++++ Source document

PHYSICS DEPARTMENT

PHY 2054                                                                                  Exam 1                                       1 June 2010

Prof. F.E. Dunnam

 

Exam 1 Solutions

Answer (1) is the correct answer for all questions except  #10 where correct answer is (4).  Most  solutions are sketched: not all are worked out in detail. Please see one of us if you have difficulties.

[NOTE: My html editor refuses to acknowledge the existence of the Greek 'delta' so  ' *V' means 'delta V'.]

  

 

1. Two particles have charges +Q and -Q (equal magnitude and opposite sign) and lie along a straight line. For a net force of zero to be exerted on a third charge it must be placed:

                  (1) at none of the places listed (there’s no such location).

                  (2) on the perpendicular bisector of the line joining Q and -Q, but not on that line itself.

                  (3) on the line joining Q and -Q, to the side of Q opposite -Q.

                  (4) on the line joining Q and -Q, to the side of -Q opposite Q.

                  (5) midway between Q and -Q.

                   

Try it....there is no location where you can place a test charge (or any charge!) near this configuration such that the resultant force is zero!

 

2. A particle with charge 2µC charge is placed at the origin. An identical particle, with the same charge, is placed 2 m from the origin on the x axis, and a third identical particle, with the same charge, is placed 2 m from the origin on the y axis. The magnitude of the force on the particle at the origin is:

            (1) 1.3 x 10^-2N   (2) 6.4 x 10^-3N     (3) 9.0 x 10^-3N     (4) 1.8 x 10^-2N     (5) 3.6 x 10^-2

Sketch the force diagram. The resultant of the two (repulsive) forces on the charge at the origin is = 2 F cos 45 deg.

++++++++
++++ Dataset excerpts

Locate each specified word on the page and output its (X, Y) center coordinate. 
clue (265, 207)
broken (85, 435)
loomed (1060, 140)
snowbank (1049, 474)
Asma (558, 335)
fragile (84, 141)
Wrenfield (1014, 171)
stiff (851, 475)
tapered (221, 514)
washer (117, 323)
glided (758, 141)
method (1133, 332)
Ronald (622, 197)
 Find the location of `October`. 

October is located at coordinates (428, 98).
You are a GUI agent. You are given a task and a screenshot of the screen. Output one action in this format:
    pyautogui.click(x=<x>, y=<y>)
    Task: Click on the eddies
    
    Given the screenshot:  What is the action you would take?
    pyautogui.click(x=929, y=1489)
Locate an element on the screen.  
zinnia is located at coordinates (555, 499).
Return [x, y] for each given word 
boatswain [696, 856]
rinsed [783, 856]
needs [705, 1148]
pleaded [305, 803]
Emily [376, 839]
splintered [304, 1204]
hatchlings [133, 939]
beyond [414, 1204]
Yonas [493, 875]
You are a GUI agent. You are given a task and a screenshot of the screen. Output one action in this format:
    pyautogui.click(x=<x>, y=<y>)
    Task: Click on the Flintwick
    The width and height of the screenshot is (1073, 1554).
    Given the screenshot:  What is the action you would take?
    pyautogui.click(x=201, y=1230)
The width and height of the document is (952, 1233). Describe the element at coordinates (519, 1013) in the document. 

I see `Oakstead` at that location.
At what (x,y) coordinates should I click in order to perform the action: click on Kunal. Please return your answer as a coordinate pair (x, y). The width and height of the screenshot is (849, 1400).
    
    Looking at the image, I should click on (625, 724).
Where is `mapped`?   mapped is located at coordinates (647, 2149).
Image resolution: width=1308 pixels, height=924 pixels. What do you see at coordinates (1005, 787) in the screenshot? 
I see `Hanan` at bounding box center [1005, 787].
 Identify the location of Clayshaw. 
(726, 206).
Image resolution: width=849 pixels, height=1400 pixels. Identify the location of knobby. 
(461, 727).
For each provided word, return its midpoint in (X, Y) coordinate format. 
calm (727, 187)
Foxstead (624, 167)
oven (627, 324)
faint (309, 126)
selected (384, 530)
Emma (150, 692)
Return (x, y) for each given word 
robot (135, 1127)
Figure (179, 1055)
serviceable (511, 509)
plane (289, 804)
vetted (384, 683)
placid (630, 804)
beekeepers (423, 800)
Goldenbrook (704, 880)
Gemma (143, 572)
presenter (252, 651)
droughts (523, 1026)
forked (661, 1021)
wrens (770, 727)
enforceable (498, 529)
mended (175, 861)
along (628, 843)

++++++++

Instructions
1 - According to the exam solutions page, which question has a correct answer other than (1), and what is that answer?
2 - Write what comes next in the exam solutions, picking up right after the last sentence shown.

Written answers
1 - Question 10, whose correct answer is (4).

2 -
Since F = k q²/r²  ==>  net force =  (2 k q /r²) cos 45 deg =  1.27 e^-2 N

 

3. A 200-N/C electric feld is in the positive x direction. The force on an electron in this feld is:

                  (1) 3.2 x 10^-17 N, in the negative x direction

                  (2) 200 N in the positive x direction

                  (3) 3.2 x 10^-17N, in the positive x direction

                  (4) 200 N in the negative x direction

                  (5) zero

 

. F = eE and the force is in the opposite direction of E since e is negative.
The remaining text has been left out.